Cassar Scalia muove questi pupi sul palcoscenico con ispirata leggerezza. Aleggia un umorismo rinfrancante, ristoratore. Situazioni e dialoghi scorrono lievi e accattivanti.

Il caso da risolvere anche questa volta è ben costruito. Lo sviluppo della vicenda e le progressive scoperte su fatti e personaggi sono credibili ed efficaci, ed al tempo stesso, ottimi pretesti funzionali per offrire ai personaggi del cast spunti ed occasioni per venire sul palco scena dopo scena.

Forse avevo particolarmente bisogno di questa pausa, ma in questa nuova avventura ho messo più attenzione. Ho cercato di leggere in profondità la trama di cui è intessuta. Credo di aver trovato la chiave della riuscita dell’operazione narrativa: l’affetto.

I personaggi del cast provano e dimostrano affetto tra loro. Sono tante le manifestazioni di affetto in questo romanzo, soprattutto verso Vanina, ma non solo.

Tutto questo affetto è il cuscino su cui ci poggiamo durante la lettura. Attraverso il cibo e i gesti affettuosi, a volte burberi, ma sempre affettuosi, l’affetto dell’autrice per i suoi personaggi arriva fino a noi. Ci rinfranca, ci ristora, ci fa stare bene.

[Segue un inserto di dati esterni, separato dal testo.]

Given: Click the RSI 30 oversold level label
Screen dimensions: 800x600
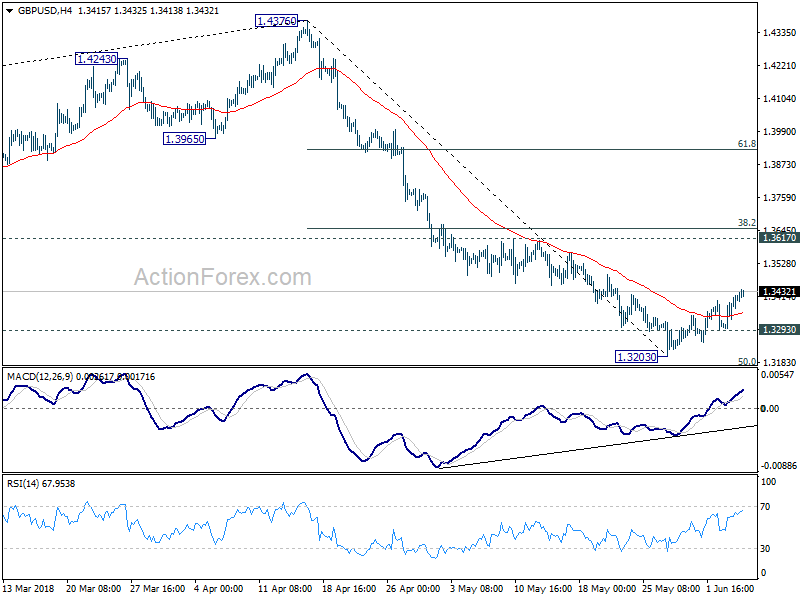Looking at the screenshot, I should coord(765,548).
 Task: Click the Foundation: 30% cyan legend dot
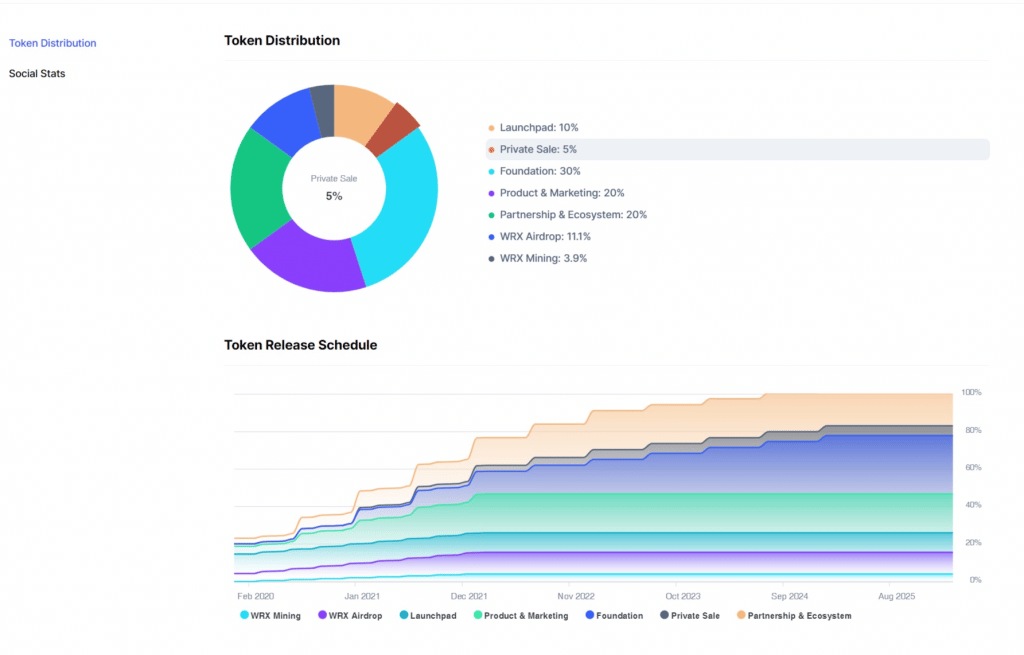pos(491,172)
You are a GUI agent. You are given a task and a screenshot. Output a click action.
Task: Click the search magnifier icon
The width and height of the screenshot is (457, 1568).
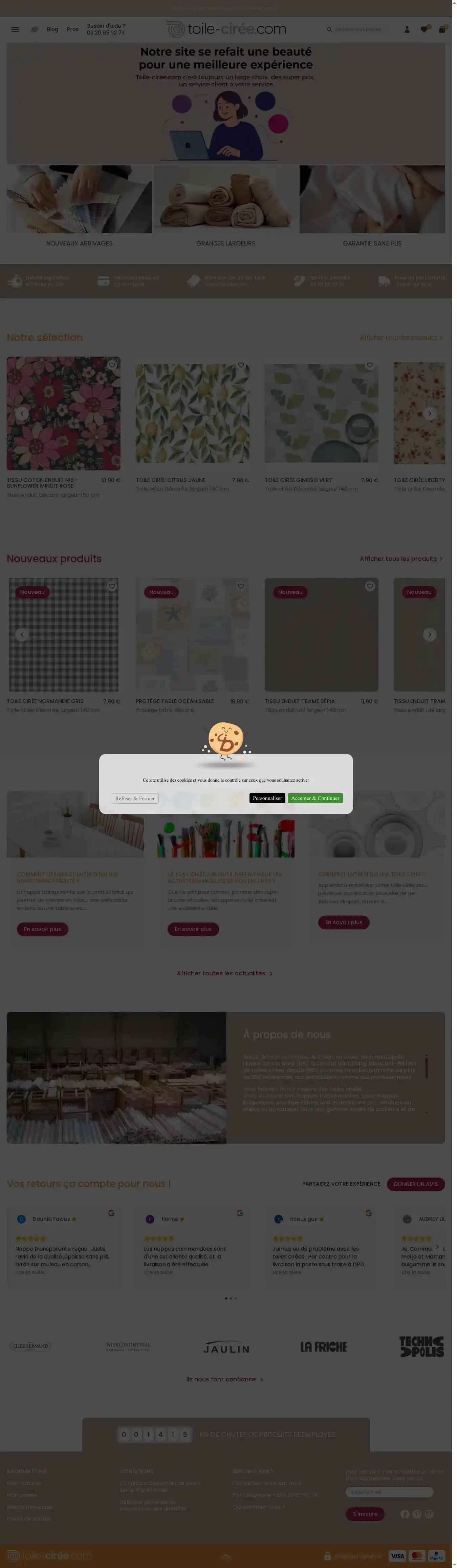tap(329, 29)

L’autrice stessa alla fine del romanzo ci svela che questa avventura di Vanina l’ha voluta e vissuta come una pausa, come un ristoro. Un modo per uscire da questi mesi opprimenti di pandemia e tuffarsi nella Catania del 2016, teatro di questa storia. Dove ha portato tutti noi, con affetto

Ci voleva proprio questa pausa affettuosa con Cristina Cassar Scalia e Vanina Guarrasi!

Questa pausa con il vicequestore Guarrasi è piena, zeppa, rotonda. Ci colma un vuoto. 

E’ come la caramella Polo: “il buco con la menta intorno”.